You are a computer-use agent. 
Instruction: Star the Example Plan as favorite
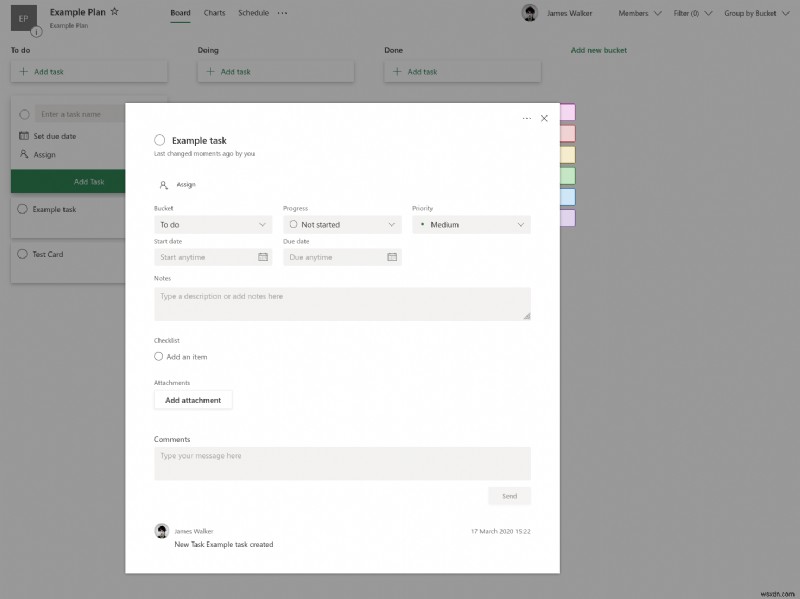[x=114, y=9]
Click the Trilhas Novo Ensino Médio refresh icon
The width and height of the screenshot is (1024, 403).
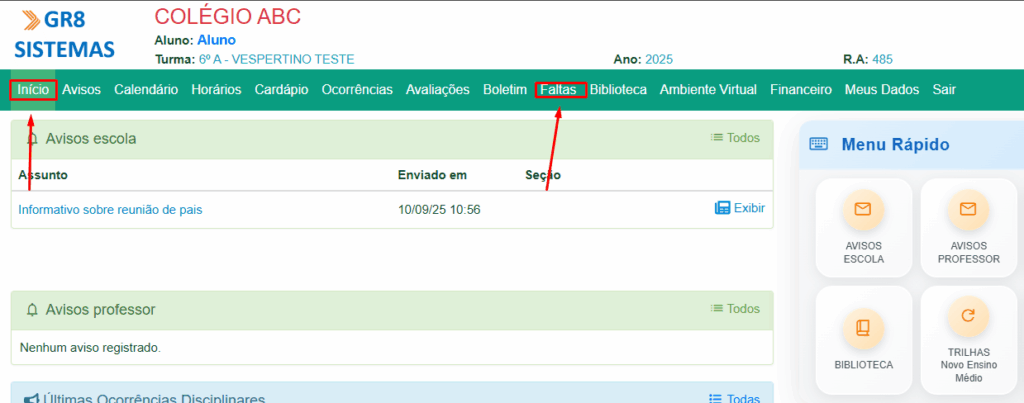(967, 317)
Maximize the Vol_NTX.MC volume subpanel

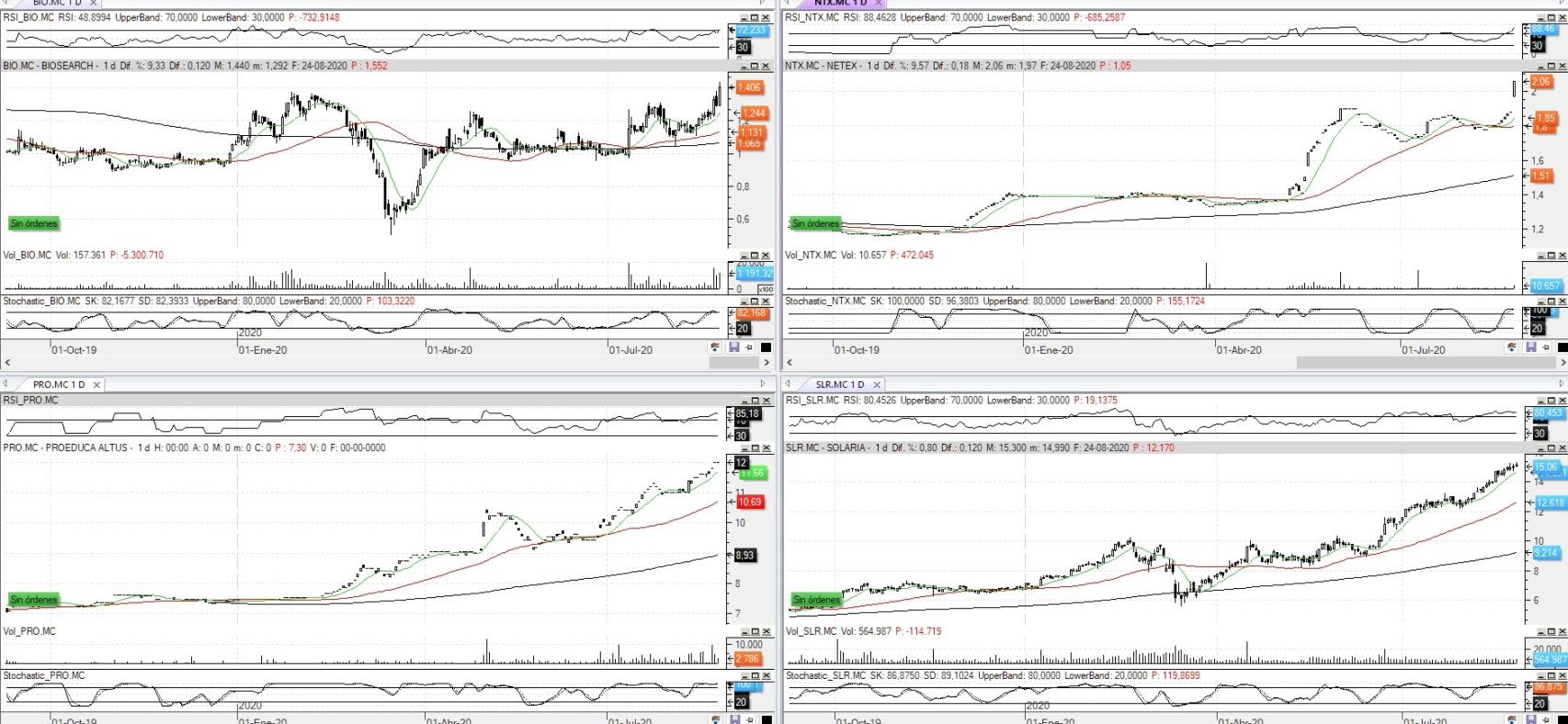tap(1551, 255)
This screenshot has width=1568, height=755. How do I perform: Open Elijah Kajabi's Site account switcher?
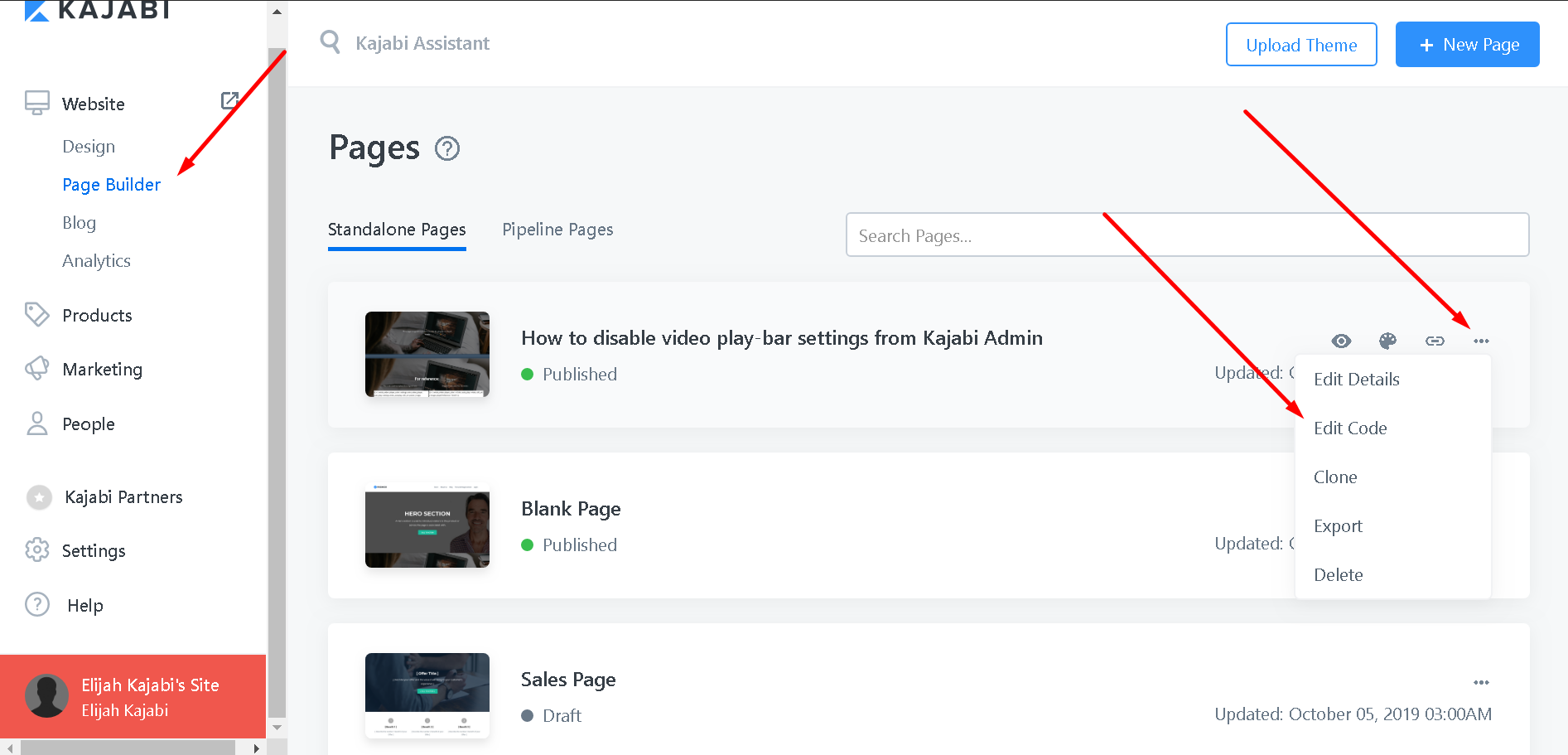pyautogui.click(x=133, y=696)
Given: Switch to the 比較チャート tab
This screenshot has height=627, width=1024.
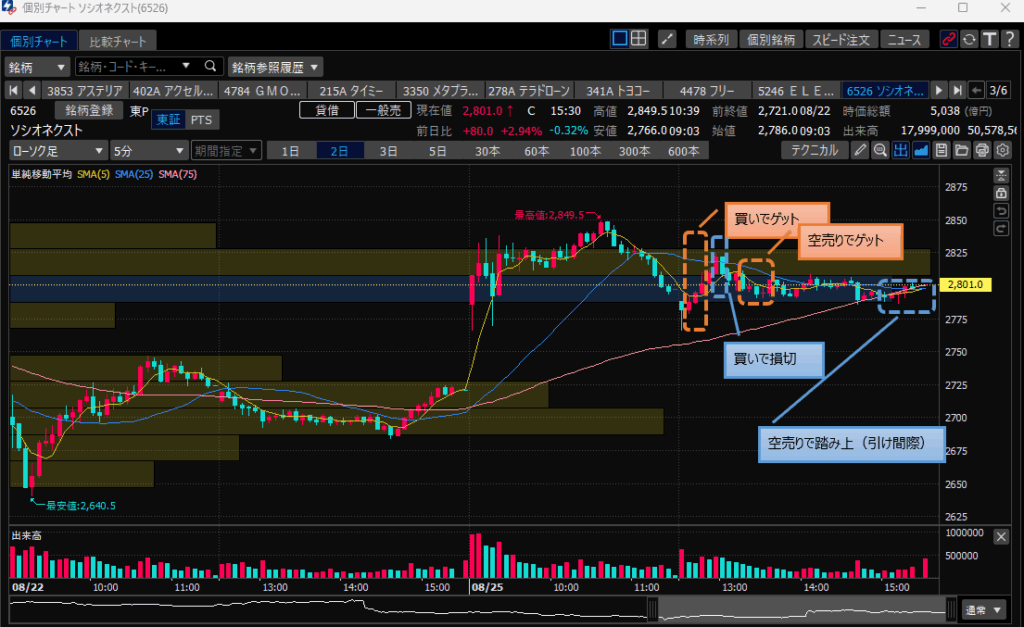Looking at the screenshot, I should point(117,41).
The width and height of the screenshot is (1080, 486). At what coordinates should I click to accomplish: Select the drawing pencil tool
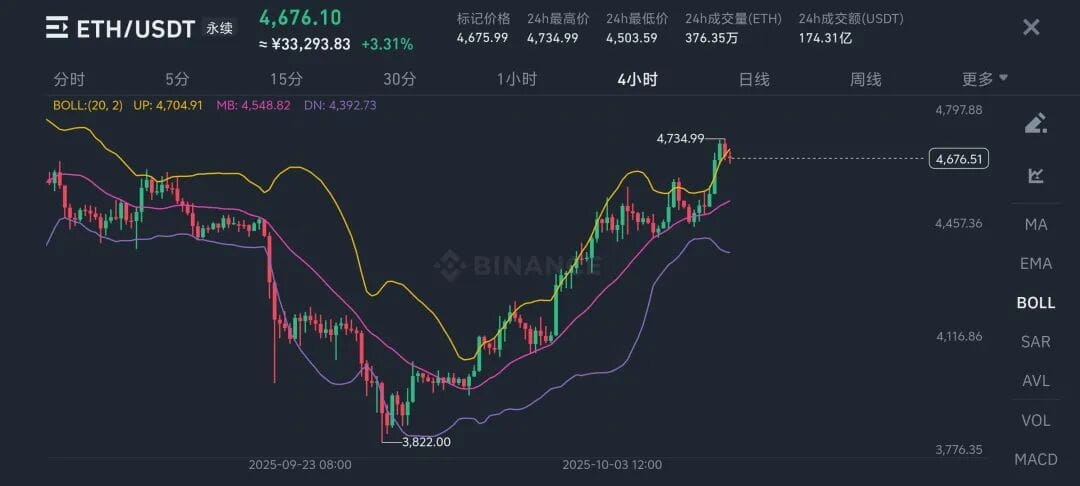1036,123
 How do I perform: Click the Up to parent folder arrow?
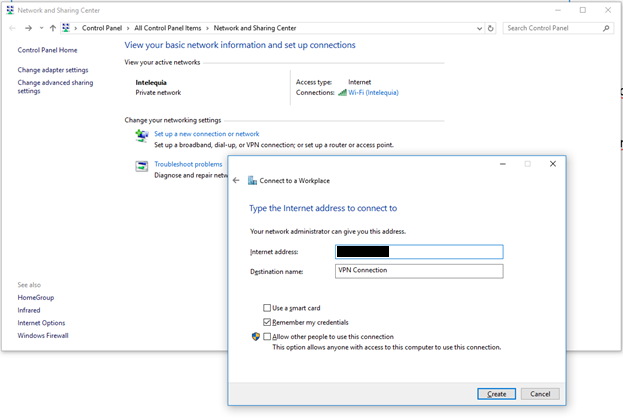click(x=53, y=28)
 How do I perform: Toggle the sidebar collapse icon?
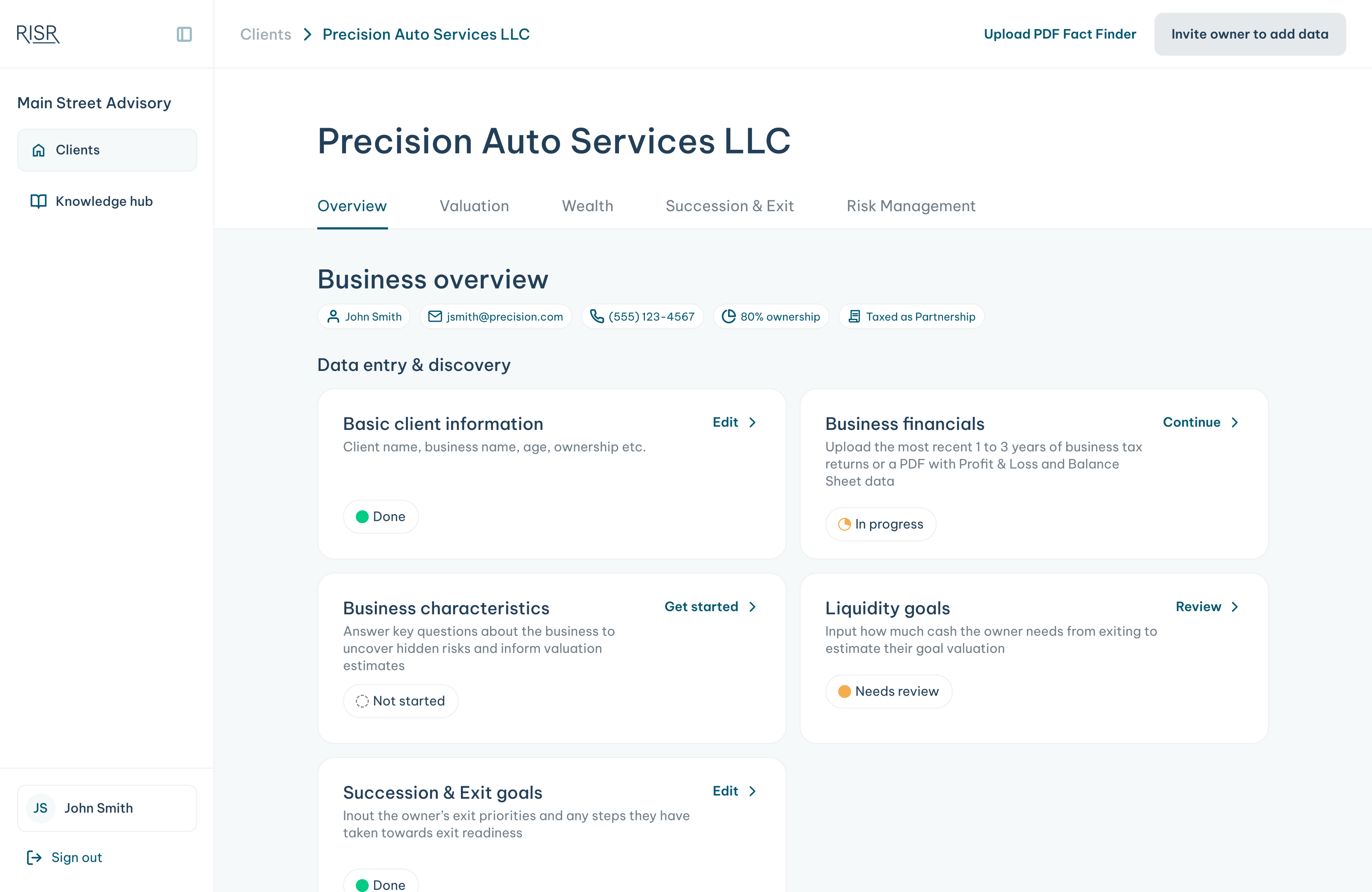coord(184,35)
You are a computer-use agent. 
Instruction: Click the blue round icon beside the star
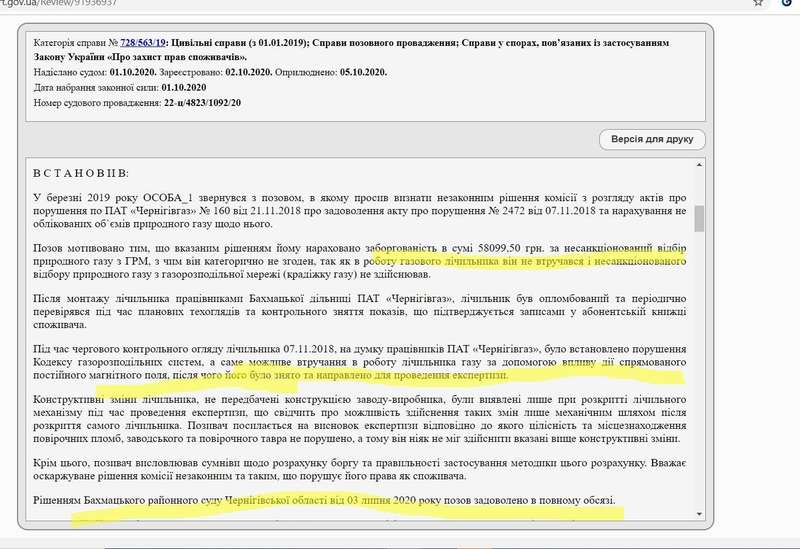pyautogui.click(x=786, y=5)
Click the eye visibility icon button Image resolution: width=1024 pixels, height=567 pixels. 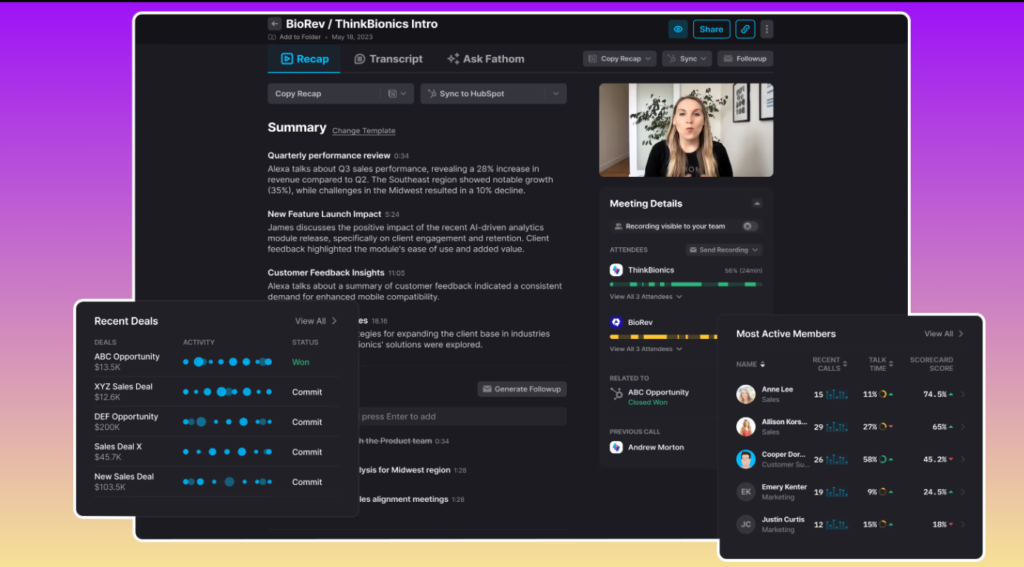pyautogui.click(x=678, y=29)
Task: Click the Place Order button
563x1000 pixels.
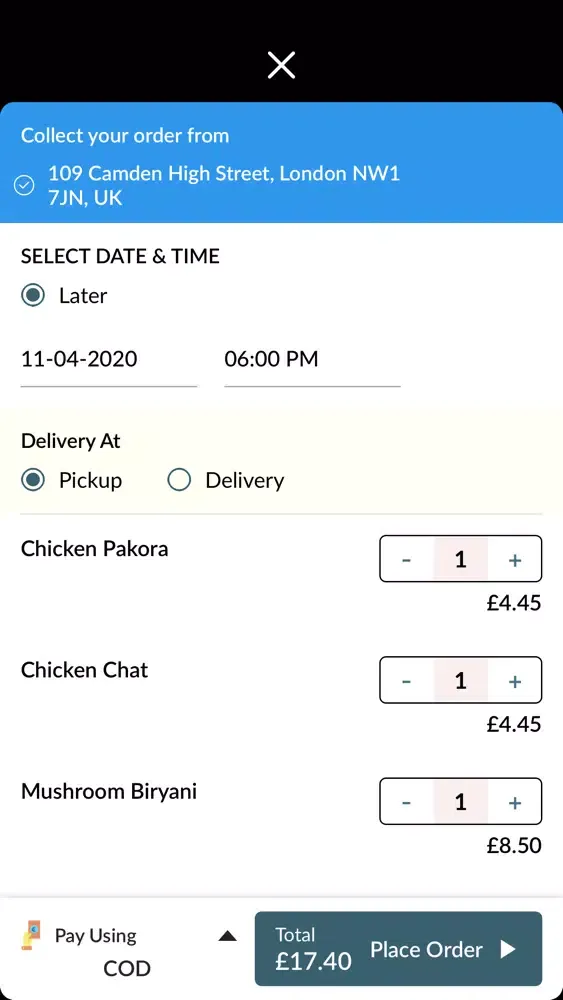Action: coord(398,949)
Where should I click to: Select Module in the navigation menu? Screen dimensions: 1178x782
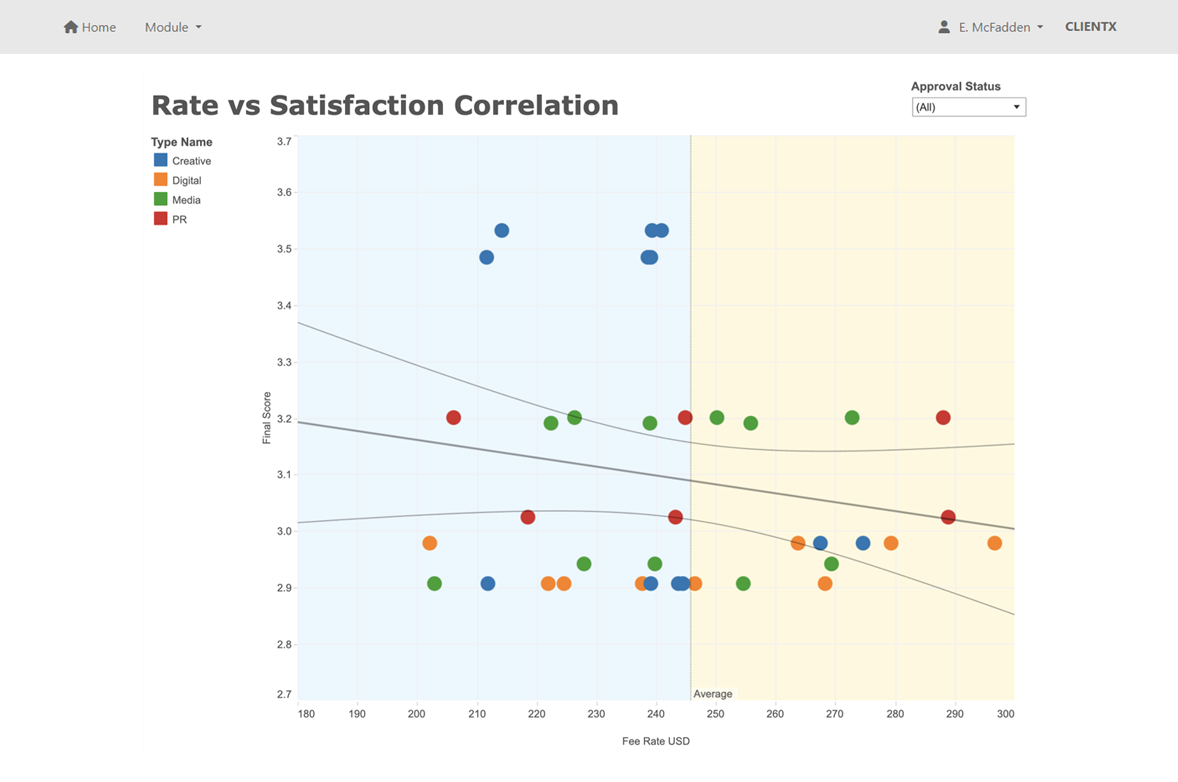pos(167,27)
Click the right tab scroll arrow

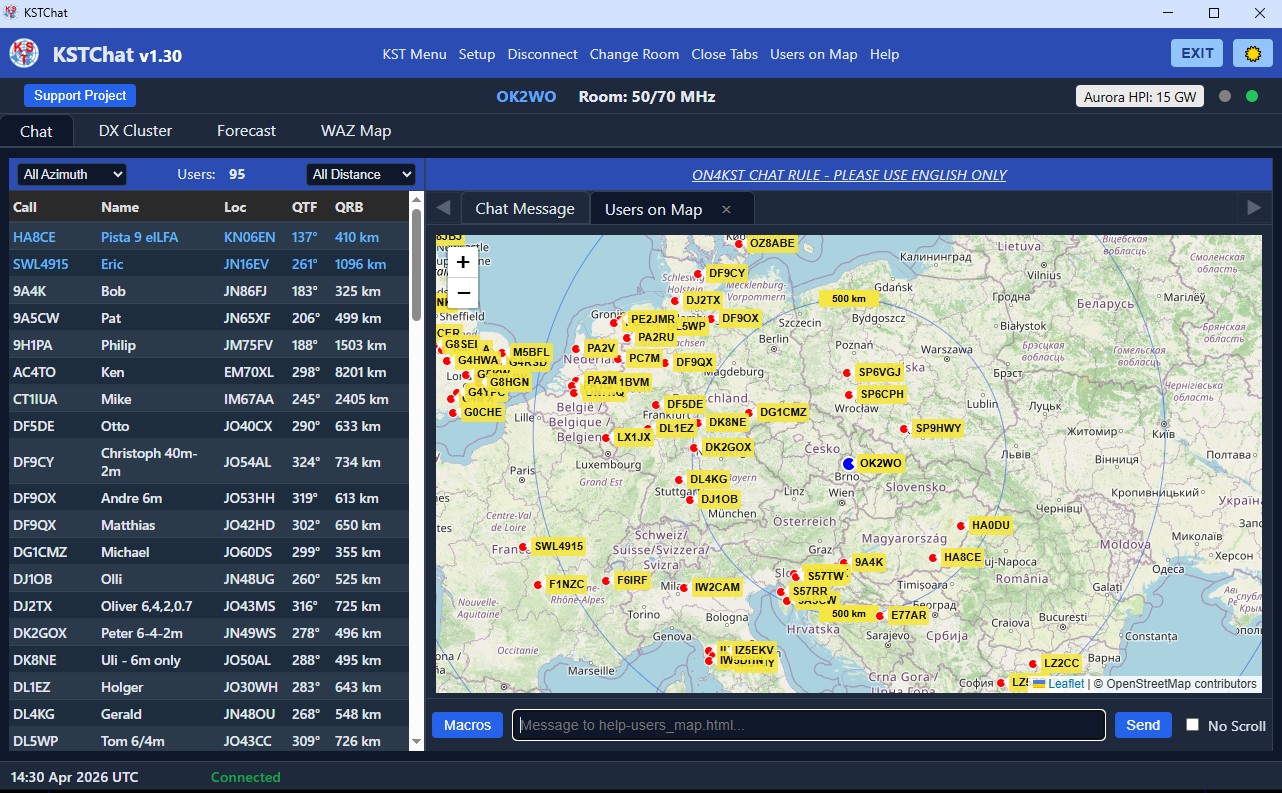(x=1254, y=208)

··········

* **Activity**:
Every line from the one with "Where should I" through the last line of the material gets printed exactly, and nothing more. Omit the pictures.

* **Output**:
Where should I click to: Select Module in the navigation menu? Screen dimensions: 1178x782
pos(167,27)
Click the right tab scroll arrow

(x=1254, y=208)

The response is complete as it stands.